Abstract
Introduction:
The prognostic usefulness of BRAFV600E evaluation in papillary thyroid cancer (PTC) has been analyzed in many studies, with controversial conclusions.
Aim:
To analyze the clinical relevance of BRAFV600E measurement in a homogenous series of PTC patients followed in a single institution.
Methods:
One hundred three classical variant PTC patients who underwent total thyroidectomy in the 3-year period between 2005 and 2008 were retrospectively selected, and BRAFV600E assessment was performed using paraffin-embedded archival specimens in 2013. All patients were actively followed at our medical center, with an average follow-up of 55±13 months.
Results:
BRAFV600E mutation-positive cancers (55.3%) were more frequently associated with lymph node metastasis (p=0.01) and advanced TNM stage (III–IV) (p=0.03). These findings were also confirmed in the subset of 42 microcarcinomas. BRAFV600E -positive patients were also at a higher risk of persistent disease (OR 3.5 [95% confidence interval {CI} 1.2–10.3], p=0.03) in univariate but not multivariate analysis (OR 2.8 [CI 0.7–11.8], p=0.2). Lymph node involvement was an independent predictor of persistent disease (OR 30.9 [CI 6.0–159.0], p<0.0001). Kaplan-Meier curves confirmed a higher percentage of persistent/recurrent disease in BRAFV600E -positive patients (p=0.02).
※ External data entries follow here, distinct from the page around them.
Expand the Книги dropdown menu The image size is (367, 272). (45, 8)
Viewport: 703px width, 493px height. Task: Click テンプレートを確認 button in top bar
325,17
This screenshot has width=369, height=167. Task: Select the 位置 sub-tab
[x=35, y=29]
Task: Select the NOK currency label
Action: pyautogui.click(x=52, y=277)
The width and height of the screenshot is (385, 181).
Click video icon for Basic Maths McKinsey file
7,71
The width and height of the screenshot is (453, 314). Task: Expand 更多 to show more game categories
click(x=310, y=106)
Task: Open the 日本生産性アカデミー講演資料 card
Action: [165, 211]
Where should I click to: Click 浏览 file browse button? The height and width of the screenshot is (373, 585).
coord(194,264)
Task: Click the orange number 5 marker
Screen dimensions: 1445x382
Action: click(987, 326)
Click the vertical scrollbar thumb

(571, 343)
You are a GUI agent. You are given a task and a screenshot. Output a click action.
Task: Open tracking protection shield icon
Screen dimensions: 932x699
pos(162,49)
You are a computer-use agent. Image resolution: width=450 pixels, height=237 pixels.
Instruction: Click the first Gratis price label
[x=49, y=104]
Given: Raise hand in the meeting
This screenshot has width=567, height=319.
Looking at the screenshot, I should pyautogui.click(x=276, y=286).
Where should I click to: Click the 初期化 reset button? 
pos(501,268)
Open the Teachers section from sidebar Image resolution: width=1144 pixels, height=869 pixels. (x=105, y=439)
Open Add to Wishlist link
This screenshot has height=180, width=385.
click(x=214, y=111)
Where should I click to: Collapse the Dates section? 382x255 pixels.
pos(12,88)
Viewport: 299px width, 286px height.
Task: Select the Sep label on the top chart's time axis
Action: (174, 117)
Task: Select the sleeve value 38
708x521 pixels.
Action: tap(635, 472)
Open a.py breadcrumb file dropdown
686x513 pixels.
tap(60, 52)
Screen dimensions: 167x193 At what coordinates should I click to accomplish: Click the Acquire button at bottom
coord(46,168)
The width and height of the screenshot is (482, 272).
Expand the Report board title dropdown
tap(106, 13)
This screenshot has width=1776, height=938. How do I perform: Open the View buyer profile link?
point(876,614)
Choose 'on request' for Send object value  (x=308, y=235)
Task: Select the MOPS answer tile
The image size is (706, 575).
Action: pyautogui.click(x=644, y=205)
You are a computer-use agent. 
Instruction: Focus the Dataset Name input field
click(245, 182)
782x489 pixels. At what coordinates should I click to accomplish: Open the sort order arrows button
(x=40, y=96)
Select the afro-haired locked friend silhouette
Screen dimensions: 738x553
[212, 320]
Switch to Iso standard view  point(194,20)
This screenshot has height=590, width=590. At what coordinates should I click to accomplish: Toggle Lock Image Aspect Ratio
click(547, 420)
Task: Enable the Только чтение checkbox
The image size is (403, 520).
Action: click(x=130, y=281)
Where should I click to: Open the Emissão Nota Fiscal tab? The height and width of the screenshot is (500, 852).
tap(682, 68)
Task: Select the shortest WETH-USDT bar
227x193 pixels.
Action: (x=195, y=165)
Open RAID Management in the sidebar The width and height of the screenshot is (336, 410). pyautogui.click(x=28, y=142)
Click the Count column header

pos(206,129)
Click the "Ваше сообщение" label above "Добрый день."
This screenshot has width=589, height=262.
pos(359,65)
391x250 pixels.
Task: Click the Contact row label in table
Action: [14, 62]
However, the BRAFV600E mutation did not change the recurrence rate of PTC in subgroup analyses on the basis of other established risk factors (p=0.2).
Conclusions:
BRAFV600E -positive tumors were at higher risk of developing more aggressive behavior and were associated with less favorable outcomes in the short and medium term, but the BRAFV600E mutation was not an independent predictor of unfavorable outcome. Therefore, its use as a prognostic marker in clinical practice is not advisable.